##### Page excerpt
Is your feature request related to a problem? Please describe.

Currently, jj has no command that supports creating a new commit with a specific change ID or changing an existing change ID. This limitation makes it close to impossible to recreate a specific change ID that has been observed in another repository, e.g. through jj-am.sh which can be used to mirror commits across different repositories.
(Setting JJ_RANDOMNESS_SEED after an inverse chacha20 round could theoretically force a specific change ID, but this is not a practical solution.)

Additionally, there are divergent change_id cases, where keeping a commit, but under a new (different) change_id would be desirable. In such cases it would be nice to simply regenerate a new change_id with a single (simple) command for such a commit (possibly keeping a short prefix similar to the divergent change ID at the user's discretion).

Describe the solution you'd like

jj describe --help

  --reset-change-id=<CHANGE_ID>   Assign a specific change ID or prefix to an existing revision.
  --random-change-id              Assign a newly generated random change ID to an existing revision.

Implementation Notes

  • The --reset-change-id option should validate, that the provided change ID follows the expected format ^[k-z]*$
  • Overlong change_ids should be rejected (unless a case could be made for different backends having different change_id lengths, but AFAIK that is not the case).
  • Shortened change_ids (prefix specification) should be accepted, the missing tail should be randomized.
##########
» **Instructions for the task**
Reproduce the feature request above about assigning change IDs in jj, word for word and in full.
##### Source material
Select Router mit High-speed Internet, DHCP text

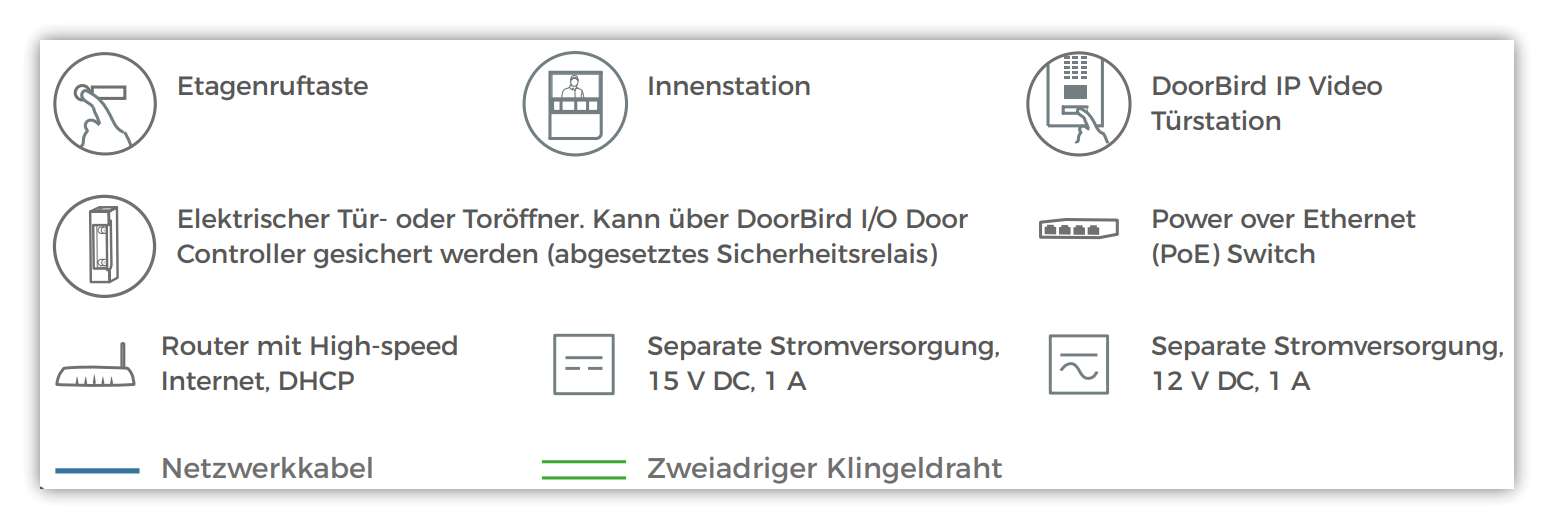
##########
» **Task response**
Is your feature request related to a problem? Please describe.

Currently, jj has no command that supports creating a new commit with a specific change ID or changing an existing change ID. This limitation makes it close to impossible to recreate a specific change ID that has been observed in another repository, e.g. through jj-am.sh which can be used to mirror commits across different repositories.
(Setting JJ_RANDOMNESS_SEED after an inverse chacha20 round could theoretically force a specific change ID, but this is not a practical solution.)

Additionally, there are divergent change_id cases, where keeping a commit, but under a new (different) change_id would be desirable. In such cases it would be nice to simply regenerate a new change_id with a single (simple) command for such a commit (possibly keeping a short prefix similar to the divergent change ID at the user's discretion).

Describe the solution you'd like

jj describe --help

  --reset-change-id=<CHANGE_ID>   Assign a specific change ID or prefix to an existing revision.
  --random-change-id              Assign a newly generated random change ID to an existing revision.

Implementation Notes

  • The --reset-change-id option should validate, that the provided change ID follows the expected format ^[k-z]*$
  • Overlong change_ids should be rejected (unless a case could be made for different backends having different change_id lengths, but AFAIK that is not the case).
  • Shortened change_ids (prefix specification) should be accepted, the missing tail should be randomized.